● **Activity**
Examine each line of the data. Copy those that contain the string "will".

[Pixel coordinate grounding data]
_ _ _ _ _

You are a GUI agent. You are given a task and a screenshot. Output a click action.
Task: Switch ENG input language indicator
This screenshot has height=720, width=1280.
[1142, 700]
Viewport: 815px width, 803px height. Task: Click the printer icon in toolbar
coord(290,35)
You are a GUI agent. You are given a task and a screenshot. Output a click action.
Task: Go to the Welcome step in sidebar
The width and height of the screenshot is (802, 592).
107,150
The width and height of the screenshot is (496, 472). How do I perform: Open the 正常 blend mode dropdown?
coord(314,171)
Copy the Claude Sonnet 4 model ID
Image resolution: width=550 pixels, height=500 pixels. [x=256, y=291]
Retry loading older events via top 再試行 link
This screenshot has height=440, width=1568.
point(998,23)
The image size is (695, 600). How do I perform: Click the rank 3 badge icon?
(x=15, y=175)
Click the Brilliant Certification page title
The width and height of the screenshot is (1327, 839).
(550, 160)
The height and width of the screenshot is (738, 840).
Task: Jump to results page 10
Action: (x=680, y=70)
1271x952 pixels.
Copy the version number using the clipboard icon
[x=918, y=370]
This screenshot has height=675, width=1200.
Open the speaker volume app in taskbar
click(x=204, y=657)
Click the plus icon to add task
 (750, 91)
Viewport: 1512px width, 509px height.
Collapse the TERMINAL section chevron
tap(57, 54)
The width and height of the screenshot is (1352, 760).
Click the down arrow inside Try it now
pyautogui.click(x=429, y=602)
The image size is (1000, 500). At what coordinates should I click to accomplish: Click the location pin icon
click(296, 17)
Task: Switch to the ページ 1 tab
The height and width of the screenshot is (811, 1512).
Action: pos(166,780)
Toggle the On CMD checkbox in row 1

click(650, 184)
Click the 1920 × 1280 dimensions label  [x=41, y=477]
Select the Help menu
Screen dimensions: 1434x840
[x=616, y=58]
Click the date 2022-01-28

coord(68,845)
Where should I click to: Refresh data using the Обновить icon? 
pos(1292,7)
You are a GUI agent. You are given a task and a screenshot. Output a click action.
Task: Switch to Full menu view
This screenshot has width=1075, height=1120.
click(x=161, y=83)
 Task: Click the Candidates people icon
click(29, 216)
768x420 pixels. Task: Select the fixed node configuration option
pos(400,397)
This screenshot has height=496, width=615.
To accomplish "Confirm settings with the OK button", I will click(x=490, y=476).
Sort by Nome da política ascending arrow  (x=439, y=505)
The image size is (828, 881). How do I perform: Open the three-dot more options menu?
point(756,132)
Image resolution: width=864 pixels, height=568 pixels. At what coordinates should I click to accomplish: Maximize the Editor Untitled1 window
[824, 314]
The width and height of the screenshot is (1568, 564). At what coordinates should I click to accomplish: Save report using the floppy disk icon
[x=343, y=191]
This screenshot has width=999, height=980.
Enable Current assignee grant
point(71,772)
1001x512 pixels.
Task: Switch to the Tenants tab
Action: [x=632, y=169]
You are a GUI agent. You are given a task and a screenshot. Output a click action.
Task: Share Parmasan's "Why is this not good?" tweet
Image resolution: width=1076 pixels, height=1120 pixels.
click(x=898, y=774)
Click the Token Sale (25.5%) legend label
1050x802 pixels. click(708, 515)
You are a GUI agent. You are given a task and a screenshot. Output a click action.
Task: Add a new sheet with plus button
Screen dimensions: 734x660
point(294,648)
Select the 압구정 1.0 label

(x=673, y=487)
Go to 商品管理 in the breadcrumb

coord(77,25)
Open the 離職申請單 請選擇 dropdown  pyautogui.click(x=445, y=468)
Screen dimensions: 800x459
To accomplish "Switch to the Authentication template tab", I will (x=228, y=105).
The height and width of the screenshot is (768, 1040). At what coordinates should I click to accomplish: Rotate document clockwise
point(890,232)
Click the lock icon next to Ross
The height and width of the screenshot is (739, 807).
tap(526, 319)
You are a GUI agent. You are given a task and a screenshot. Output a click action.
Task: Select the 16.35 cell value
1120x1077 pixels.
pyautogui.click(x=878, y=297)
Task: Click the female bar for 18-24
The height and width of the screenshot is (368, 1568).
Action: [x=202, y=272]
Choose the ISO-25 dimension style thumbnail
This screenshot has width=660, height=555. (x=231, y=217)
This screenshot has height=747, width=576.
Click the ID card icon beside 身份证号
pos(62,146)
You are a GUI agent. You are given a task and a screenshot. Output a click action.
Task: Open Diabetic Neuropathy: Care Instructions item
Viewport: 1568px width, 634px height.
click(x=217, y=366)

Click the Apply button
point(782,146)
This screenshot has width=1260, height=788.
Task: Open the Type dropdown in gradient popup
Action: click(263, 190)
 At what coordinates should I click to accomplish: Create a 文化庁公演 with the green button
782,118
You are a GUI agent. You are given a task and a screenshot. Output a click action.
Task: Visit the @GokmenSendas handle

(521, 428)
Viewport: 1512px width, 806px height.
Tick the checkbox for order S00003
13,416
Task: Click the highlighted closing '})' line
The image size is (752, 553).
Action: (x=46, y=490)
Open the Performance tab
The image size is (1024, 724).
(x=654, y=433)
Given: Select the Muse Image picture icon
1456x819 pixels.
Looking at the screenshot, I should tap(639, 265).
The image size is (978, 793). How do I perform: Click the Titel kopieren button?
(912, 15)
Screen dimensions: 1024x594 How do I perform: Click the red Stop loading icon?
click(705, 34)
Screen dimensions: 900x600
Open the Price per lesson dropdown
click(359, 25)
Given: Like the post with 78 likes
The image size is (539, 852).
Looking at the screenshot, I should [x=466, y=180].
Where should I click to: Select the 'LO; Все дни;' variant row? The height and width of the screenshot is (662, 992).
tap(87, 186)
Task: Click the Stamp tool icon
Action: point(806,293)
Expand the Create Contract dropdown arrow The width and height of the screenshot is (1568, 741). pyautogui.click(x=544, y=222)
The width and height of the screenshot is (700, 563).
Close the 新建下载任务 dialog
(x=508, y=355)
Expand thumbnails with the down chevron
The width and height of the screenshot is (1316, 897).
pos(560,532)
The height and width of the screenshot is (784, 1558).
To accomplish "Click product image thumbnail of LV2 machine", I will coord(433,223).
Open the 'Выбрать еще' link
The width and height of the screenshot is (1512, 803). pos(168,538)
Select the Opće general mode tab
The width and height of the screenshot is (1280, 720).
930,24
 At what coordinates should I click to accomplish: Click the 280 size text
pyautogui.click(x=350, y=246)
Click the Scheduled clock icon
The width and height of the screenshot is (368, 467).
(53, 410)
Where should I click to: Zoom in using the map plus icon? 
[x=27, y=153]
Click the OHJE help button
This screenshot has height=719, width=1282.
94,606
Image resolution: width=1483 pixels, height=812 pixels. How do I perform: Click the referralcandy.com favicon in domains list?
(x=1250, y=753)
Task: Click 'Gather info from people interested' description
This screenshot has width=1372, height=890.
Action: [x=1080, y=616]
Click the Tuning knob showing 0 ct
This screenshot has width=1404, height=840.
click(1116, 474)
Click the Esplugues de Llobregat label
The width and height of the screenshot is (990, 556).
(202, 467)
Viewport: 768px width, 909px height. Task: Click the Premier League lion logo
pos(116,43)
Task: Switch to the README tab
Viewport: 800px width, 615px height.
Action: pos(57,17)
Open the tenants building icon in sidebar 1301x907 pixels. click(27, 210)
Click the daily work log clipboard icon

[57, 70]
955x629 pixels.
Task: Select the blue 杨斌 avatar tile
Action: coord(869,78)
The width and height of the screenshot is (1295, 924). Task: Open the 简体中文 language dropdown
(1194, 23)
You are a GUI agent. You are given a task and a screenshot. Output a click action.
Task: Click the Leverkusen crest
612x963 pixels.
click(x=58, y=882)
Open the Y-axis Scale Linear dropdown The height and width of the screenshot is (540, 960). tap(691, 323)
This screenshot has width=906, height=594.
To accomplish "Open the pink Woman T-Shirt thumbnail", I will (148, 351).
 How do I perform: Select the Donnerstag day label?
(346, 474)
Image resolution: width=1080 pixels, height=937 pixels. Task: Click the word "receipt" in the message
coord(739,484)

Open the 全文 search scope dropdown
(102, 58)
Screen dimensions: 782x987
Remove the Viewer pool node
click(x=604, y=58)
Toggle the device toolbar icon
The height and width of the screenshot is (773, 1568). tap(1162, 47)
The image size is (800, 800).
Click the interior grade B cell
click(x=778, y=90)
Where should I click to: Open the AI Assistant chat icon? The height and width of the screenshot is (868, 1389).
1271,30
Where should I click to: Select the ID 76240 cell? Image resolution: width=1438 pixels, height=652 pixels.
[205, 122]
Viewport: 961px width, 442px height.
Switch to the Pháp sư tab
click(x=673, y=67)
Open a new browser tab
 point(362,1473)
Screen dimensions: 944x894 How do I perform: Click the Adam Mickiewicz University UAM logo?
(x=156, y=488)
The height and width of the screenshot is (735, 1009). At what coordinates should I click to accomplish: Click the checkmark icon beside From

_ _ _ _ _

● **Answer for this exercise**
To accomplish "Confirm settings with the OK button", I will click(x=490, y=476).
To accomplish "Switch to the Authentication template tab", I will (x=228, y=105).
To accomplish "Click product image thumbnail of LV2 machine", I will coord(433,223).
To accomplish "Open the pink Woman T-Shirt thumbnail", I will (148, 351).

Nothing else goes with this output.